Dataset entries

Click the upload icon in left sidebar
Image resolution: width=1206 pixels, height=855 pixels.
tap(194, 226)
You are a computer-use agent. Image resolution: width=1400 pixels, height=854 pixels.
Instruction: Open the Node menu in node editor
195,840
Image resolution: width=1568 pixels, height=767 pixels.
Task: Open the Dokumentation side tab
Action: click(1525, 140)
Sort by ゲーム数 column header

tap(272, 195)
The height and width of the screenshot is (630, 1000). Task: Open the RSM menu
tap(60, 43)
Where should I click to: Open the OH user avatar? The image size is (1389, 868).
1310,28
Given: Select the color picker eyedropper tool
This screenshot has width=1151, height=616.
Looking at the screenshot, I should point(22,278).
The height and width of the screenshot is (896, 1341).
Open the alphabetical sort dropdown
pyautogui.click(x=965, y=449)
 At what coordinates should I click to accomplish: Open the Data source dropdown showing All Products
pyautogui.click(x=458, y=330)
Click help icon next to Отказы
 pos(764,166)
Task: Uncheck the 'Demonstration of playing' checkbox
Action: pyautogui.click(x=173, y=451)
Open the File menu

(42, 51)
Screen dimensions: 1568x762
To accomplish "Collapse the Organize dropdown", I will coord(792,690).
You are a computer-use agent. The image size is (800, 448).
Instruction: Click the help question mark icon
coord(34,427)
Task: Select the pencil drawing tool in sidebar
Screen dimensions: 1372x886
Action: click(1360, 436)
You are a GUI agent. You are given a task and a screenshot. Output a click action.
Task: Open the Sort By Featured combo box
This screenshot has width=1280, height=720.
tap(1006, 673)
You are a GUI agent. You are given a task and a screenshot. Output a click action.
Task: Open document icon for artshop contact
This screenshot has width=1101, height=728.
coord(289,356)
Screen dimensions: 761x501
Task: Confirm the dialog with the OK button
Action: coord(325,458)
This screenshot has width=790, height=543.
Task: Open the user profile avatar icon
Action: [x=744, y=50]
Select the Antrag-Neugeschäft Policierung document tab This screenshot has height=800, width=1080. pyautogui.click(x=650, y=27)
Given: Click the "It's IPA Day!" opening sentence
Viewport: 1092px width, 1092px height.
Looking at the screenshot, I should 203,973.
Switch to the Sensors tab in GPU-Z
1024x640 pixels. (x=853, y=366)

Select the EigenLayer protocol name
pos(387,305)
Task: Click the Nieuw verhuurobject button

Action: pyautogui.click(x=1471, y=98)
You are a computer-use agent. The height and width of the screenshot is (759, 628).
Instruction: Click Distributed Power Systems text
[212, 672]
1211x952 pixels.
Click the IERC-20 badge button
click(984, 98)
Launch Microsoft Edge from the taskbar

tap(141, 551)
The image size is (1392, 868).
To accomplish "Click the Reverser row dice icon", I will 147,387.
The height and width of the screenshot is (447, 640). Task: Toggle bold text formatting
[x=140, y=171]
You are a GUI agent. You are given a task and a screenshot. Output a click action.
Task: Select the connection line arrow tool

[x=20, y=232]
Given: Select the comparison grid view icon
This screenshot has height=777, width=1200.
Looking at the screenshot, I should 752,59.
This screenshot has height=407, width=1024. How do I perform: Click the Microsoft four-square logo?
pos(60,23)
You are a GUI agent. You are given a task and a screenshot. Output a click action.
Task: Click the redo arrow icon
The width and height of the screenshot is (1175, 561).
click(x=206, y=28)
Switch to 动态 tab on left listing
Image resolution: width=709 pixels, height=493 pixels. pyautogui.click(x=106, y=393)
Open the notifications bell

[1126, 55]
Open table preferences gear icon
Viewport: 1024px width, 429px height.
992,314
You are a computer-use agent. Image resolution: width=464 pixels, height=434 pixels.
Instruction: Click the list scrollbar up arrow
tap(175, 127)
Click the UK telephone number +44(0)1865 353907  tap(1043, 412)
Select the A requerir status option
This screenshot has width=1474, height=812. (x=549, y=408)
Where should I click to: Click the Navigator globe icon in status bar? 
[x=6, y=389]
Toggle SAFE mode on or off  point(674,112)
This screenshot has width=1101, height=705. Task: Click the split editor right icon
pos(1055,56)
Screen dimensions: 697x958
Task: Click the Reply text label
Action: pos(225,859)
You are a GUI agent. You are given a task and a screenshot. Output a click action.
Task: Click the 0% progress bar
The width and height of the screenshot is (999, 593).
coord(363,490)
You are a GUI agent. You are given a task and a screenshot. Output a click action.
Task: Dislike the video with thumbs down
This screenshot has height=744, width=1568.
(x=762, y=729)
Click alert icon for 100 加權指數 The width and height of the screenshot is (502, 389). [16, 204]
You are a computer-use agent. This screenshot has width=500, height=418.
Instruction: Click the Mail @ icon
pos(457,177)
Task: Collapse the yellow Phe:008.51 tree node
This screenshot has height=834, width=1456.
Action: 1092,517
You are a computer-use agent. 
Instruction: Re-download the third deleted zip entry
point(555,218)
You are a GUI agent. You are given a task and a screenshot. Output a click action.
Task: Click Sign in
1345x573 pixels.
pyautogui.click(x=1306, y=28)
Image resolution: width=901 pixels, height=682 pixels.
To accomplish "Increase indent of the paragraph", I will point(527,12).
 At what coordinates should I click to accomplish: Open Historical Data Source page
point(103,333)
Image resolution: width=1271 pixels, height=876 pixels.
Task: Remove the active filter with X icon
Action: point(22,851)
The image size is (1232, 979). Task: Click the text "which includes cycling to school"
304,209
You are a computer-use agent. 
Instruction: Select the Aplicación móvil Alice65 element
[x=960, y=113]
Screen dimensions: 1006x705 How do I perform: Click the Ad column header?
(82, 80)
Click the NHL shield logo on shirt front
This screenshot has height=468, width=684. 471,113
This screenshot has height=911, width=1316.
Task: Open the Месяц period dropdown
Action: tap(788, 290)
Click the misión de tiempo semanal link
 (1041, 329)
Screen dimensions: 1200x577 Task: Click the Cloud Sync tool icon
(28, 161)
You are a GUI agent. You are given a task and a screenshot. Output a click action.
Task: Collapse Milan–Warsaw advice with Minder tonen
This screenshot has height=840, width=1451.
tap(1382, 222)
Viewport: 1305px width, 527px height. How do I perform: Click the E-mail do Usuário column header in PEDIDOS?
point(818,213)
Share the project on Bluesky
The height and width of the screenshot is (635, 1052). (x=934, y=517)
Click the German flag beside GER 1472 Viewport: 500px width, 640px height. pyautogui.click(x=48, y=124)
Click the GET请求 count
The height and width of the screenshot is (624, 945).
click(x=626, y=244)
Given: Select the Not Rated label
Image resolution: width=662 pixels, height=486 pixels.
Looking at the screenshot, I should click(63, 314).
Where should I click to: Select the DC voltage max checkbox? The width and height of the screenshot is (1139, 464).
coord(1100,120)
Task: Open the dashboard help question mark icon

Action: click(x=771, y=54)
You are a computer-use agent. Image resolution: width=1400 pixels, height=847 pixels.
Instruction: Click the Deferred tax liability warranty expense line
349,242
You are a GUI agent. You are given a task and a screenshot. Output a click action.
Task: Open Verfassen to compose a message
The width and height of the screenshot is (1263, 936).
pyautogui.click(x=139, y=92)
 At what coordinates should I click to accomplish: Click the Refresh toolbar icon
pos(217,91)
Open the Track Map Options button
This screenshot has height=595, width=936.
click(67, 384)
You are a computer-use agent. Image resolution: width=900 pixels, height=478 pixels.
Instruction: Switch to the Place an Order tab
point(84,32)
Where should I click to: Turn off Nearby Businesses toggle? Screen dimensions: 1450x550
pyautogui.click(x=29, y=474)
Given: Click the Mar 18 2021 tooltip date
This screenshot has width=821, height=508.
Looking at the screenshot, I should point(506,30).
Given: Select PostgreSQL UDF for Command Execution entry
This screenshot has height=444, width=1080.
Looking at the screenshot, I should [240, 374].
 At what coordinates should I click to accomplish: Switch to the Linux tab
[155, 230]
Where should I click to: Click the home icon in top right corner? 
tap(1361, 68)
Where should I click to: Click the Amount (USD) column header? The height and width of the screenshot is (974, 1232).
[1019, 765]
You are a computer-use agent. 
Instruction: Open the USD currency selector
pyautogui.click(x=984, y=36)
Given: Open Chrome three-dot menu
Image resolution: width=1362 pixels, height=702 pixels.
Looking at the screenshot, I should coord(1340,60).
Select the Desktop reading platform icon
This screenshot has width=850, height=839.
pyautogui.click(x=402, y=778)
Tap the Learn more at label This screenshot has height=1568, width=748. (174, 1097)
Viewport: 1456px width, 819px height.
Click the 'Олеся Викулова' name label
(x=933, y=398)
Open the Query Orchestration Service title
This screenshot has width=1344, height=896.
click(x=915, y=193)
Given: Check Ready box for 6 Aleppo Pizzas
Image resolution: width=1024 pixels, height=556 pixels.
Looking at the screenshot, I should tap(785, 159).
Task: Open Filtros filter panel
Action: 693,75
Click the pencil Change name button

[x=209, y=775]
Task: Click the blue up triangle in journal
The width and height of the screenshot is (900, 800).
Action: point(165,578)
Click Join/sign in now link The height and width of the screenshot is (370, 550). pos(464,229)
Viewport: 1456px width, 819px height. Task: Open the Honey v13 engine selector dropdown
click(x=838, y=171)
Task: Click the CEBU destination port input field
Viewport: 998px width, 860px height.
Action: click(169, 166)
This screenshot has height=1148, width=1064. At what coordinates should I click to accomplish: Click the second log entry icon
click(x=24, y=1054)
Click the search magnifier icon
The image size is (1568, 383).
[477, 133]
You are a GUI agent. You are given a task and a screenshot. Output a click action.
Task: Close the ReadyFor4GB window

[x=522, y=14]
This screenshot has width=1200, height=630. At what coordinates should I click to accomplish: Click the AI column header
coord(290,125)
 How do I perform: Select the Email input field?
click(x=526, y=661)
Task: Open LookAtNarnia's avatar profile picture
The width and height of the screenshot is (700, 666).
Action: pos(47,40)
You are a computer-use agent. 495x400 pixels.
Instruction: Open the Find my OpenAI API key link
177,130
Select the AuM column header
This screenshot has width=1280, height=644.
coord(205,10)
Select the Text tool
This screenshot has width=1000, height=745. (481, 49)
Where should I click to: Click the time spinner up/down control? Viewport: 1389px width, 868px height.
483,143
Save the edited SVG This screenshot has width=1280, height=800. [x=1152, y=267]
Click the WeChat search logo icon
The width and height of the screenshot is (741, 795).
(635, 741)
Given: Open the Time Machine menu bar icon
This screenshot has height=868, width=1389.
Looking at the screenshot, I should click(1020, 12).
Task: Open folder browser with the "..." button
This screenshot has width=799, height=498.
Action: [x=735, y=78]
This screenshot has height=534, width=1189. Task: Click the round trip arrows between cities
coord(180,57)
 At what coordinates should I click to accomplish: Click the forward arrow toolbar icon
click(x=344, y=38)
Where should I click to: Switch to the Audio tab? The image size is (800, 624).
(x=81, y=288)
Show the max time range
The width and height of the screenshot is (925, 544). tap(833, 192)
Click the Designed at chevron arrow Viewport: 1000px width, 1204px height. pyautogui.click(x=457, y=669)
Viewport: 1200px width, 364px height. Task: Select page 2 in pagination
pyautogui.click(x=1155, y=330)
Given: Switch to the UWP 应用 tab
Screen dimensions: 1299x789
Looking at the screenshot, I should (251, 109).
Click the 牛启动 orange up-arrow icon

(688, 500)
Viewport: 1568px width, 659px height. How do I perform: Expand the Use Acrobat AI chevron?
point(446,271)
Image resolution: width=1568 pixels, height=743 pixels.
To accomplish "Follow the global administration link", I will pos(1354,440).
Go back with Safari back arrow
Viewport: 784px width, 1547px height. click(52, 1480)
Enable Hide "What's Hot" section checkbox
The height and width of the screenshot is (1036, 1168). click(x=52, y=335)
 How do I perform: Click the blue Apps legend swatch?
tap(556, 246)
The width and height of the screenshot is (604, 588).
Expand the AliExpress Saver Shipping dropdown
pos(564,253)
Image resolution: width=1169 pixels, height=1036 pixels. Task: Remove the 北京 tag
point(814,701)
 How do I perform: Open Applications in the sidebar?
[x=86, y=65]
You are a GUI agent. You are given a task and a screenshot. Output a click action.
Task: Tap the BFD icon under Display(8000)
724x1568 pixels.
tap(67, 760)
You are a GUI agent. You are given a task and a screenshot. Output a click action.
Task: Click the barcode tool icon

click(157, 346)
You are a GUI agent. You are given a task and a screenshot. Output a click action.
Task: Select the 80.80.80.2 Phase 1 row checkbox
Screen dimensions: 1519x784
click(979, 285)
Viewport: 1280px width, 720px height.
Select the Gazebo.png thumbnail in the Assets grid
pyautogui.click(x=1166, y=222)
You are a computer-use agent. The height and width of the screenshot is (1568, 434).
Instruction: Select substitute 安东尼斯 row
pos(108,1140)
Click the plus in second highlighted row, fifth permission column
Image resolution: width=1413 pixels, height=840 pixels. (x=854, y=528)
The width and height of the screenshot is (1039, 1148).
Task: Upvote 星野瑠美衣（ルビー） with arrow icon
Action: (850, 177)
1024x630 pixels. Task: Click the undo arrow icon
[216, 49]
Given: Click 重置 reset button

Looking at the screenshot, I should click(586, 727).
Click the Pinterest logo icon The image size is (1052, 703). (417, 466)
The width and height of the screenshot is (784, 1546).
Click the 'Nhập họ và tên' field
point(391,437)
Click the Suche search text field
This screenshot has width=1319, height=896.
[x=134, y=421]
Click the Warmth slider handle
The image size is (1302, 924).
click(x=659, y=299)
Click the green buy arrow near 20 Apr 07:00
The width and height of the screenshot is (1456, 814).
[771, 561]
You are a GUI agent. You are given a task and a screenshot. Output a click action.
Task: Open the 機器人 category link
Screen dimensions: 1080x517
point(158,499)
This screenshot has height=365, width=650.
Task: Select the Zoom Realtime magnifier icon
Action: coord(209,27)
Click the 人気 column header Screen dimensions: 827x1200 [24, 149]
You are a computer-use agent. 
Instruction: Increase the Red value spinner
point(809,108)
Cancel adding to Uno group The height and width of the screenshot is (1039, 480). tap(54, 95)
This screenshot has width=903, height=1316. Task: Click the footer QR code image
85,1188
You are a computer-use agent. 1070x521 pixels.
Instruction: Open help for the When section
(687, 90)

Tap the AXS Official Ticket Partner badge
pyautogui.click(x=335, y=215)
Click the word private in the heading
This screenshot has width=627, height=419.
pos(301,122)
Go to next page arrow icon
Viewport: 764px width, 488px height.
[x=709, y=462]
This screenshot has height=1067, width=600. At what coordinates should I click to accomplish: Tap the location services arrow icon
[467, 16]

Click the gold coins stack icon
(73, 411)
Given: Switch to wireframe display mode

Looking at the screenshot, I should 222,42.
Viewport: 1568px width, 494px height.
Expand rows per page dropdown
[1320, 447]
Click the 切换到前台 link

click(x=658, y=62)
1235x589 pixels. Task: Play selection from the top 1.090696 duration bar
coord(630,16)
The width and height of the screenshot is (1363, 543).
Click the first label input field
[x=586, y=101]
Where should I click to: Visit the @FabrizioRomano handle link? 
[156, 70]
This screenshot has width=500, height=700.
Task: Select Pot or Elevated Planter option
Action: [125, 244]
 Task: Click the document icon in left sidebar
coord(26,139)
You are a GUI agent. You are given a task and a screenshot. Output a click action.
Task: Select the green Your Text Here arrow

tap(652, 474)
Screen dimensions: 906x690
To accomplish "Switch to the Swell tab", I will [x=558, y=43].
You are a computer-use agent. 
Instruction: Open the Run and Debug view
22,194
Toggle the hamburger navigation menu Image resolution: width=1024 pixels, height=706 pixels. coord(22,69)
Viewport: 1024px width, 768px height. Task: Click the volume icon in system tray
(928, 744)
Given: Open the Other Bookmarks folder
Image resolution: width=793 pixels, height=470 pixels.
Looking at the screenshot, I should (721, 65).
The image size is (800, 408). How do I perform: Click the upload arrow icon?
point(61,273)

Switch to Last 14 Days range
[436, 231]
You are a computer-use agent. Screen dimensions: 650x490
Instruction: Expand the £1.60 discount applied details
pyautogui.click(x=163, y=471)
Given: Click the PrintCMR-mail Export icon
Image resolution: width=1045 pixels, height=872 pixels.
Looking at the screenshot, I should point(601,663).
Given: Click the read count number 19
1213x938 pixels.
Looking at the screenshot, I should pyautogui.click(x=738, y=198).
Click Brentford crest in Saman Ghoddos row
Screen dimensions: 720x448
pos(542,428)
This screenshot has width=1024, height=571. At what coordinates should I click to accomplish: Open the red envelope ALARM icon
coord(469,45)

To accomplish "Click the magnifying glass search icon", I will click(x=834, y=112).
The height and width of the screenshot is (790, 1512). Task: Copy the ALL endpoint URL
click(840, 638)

__Task details__: List all lines from the entries that include the word "number".

__Exercise solution__:
Click the UK telephone number +44(0)1865 353907  tap(1043, 412)
Given: Click the read count number 19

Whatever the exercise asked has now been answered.